Thursday, June 30, 2011

Some Links

Lest you think this blog has fully transformed from one which started as a travelogue of sorts interspersed with thoughts (an accident of its birth, I assure you) to one with just random economic thoughts that may bore you (there is a rule about economists only being invited once to cocktail parties), I was on vacation recently. And by recently, I suppose I mean May. And at some point I'll probably put up pictures from Edinburgh, which will be a fun post.

But for now, some links that caught my eye:

1) Quantifying History: Two Thousand Years in One Chart



Or, as Don Boudreaux at Cafe Hayek wrote:


Lest we forget, amidst the daily/weekly/monthy/yearly ups and downs of the market, the market is an historically off-the-charts (almost literally) innovation machine.


Absolutely agreed. A chart, in this case, makes me very optimistic, provided we continue to bolster our economic freedom. Which leads us to...


2) Economic Freedom vs Income (and a whole host of other metrics lest you make the standard accusation that economists care only about economic growth)




Yes, the last bit is a political statement. I would argue this is an ideological statement. It's the argument that a government that stays small and lives within its means is one that promotes the most growth in all quality of life aspects. It's the argument that a country with secure property rights (as our Declaration of Independence put it, "Life, Liberty, and the Pursuit of Happiness", borrowing from John Locke's "Life, Liberty, and Property") best promotes economic growth (for example, how secure would you feel about investing if tomorrow the government seized your pensions to pay its bills, as happened in Argentina, or maybe not seize your pension, but borrow from it and give IOUs to say that you'll pay it back, as occurred with U.S. government workers recently).

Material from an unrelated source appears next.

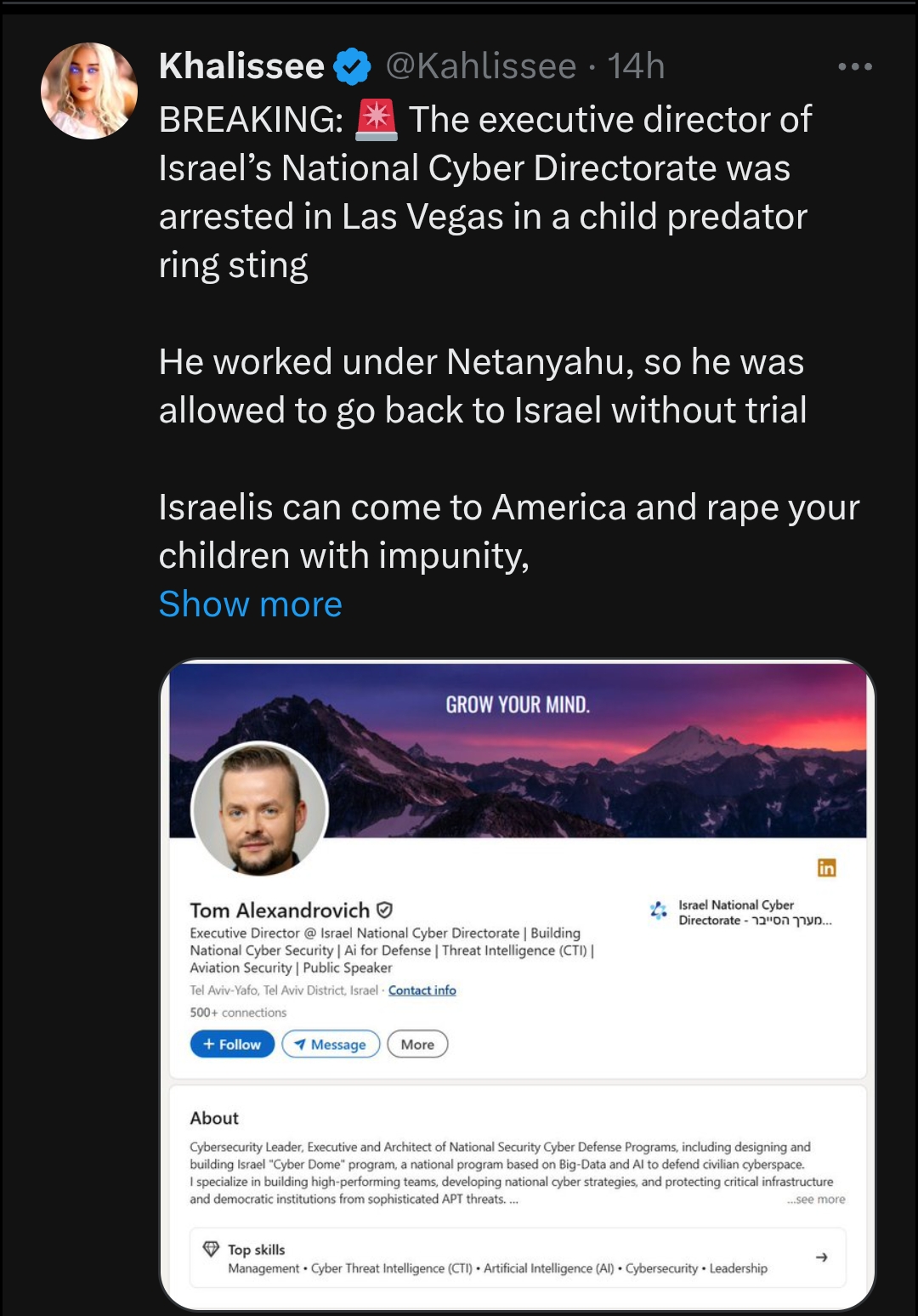The image size is (918, 1316).
Task: Open Khalissee's profile avatar
Action: [x=89, y=91]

It's the ideological statement that a laissez faire system is the one that's best, never mind what our history books from 4th grade on teach us. At least, I remember being taught that in school, but maybe that's because going to private school is better than....


3) California Public Schools Considering De-Emphasizing Homework


I remember learning via doing homework. How else was I to learn how to read, write, critically argue (well, maybe you readers think differently) a point, do simple and advanced math (including statistics), and later understand more complex topics like economics, politics, investing, and so on? By magic? Or just staring at a chalkboard and listening to a teacher all day? Without practice, without something to make a skill a habit, how do you really learn?


I've lost most of my Spanish skills, for the simple reason that after passing the required proficiency level at Georgetown, I ceased to use it. If with that, then why not with anything you learn? Especially if it happens to be something important, like being able to read. Surely reading should be assigned as homework?


Maybe I'm just reacting with anecdotes to illustrate my thinking, and the statistics say that homework is not meaningful for learning.


Or maybe we're just trying to dumb our (public) schools down even more than they are right now. If I have kids, I definitely will do my best not to send them to a public school.


Well, I hope I've left on a controversial note!